### Activity
Word for word, print all of the entries below.

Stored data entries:
* * * * *

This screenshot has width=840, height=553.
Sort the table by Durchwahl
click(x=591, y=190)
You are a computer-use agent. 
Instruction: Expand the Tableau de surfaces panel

* * * * *

### Solution to this problem
This screenshot has width=840, height=553.
Sort the table by Durchwahl
click(x=591, y=190)
You are a computer-use agent. 
Instruction: Expand the Tableau de surfaces panel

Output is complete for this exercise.